Pulmonary vascular resistance improvements seen at six months were maintained throughout the entire 18–24–month extension period. Improvements in 6MWD, WHO FC, and NT-proBNP were at least sustained from the end of the placebo-controlled period throughout the entire extension study.
Safety data
Regarding safety, the number of treatment-emergent adverse events (TEAEs) — side effects not occurring prior to treatment, or those present that worsen in intensity or frequency after treatment — decreased with more prolonged use of sotatercept
During months 1–6, 17.3% of participants reported headaches, 15.4% had diarrhea, and 14.4% developed a common cold. During months 7–12, 12.2% had headaches, 10.2% reported diarrhea, and 10.2% developed a cold. None of these TEAEs were experienced by any participants between months 13 to 24. The TEAEs were comparable regardless of sotatercept dose.

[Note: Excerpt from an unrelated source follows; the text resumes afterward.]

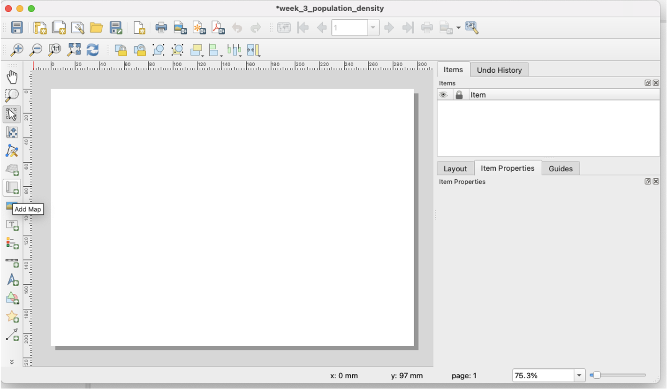Image resolution: width=667 pixels, height=389 pixels.
Task: Open the page number dropdown
Action: pyautogui.click(x=373, y=27)
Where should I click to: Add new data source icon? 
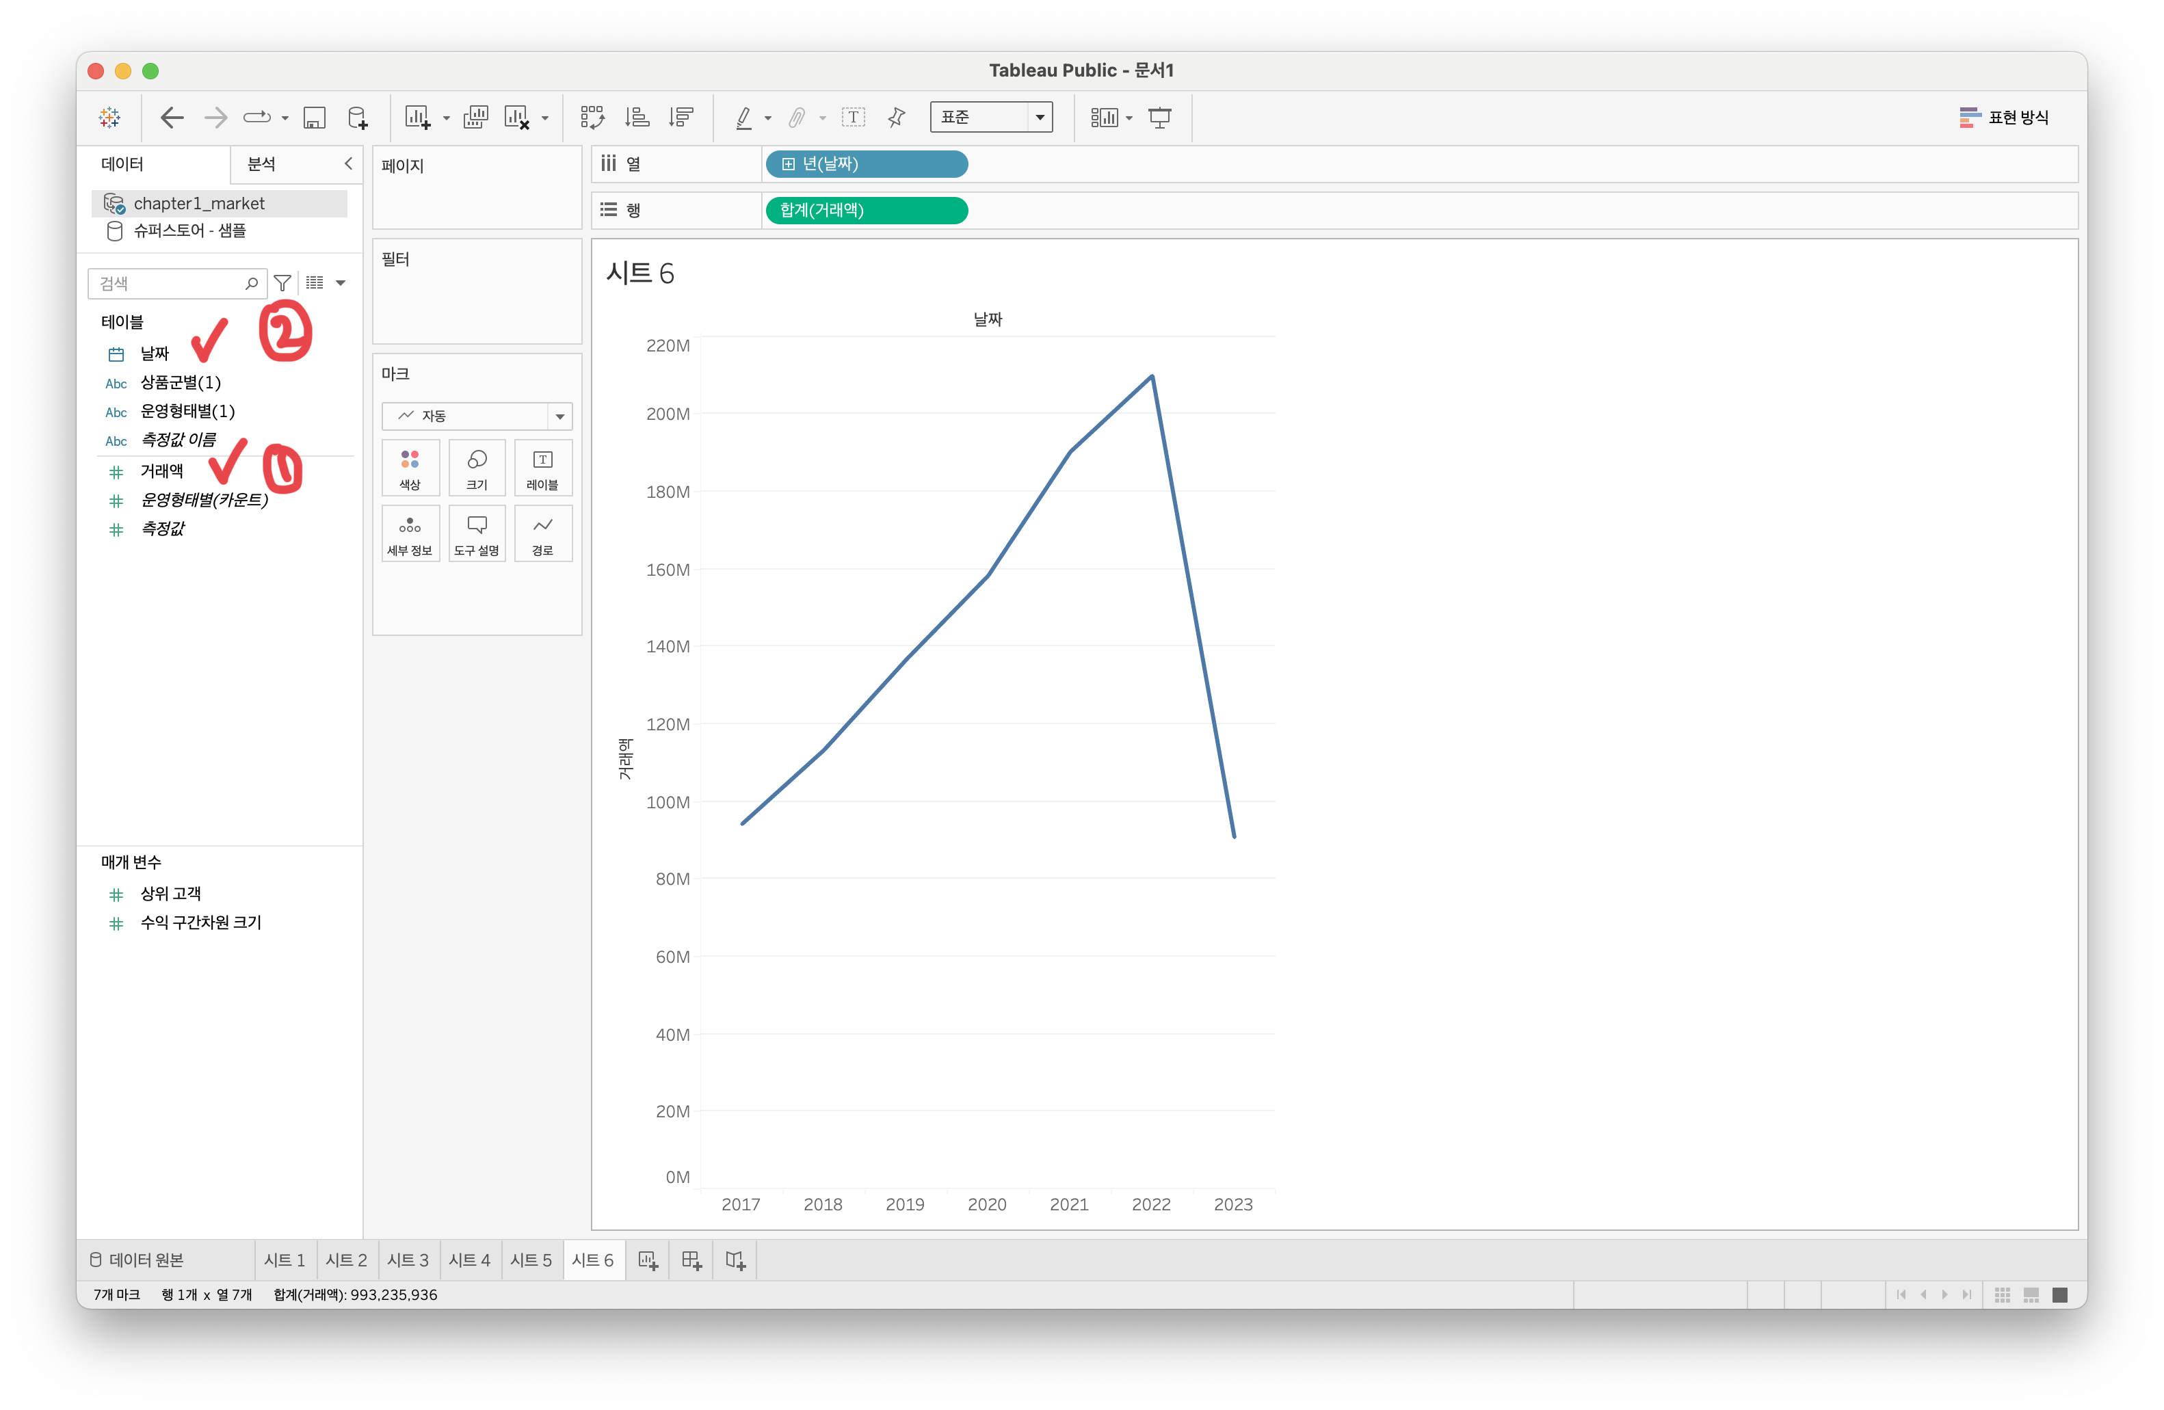point(357,117)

The majority of patients (61%) tolerated their dose without reduction; three-quarters experienced at least one dose delay, with about half of them due to problems related to the COVID-19 pandemic.
Among the 41 patients who needed a lower dose, 20 were due to TEAEs, and the rest to changes in hemoglobin, the protein that carries oxygen throughout the body. Within this group, 22 (21.2%) returned to a higher dose.
Stopping treatment due to TEAEs occurred in 10 (9.6%) of participants, and three deaths were reported (2.9%) but were not considered related to sotatercept by investigators.
During the extension phase, after about 1.5 years of treatment, on average, telangiectasia, or small, widened blood vessels on the skin, was seen in 11 (10.6%) of patients. These were mostly mild in all cases. There were no signs of internal blood vessel abnormalities in those with telangiectasia.
“Treatment with sotatercept in the PULSAR open-label extension period suggests a clinical benefit in participants re-randomised from placebo to sotatercept treatment,” the researchers concluded. “In those who continued sotatercept for 24 months, the initial benefits were maintained.”
Overall, researchers said the results support the therapy’s use and durability.
“This report characterises the longer-term safety and efficacy of sotatercept in adult participants with pulmonary arterial hypertension from the PULSAR open-label extension period,” the team wrote.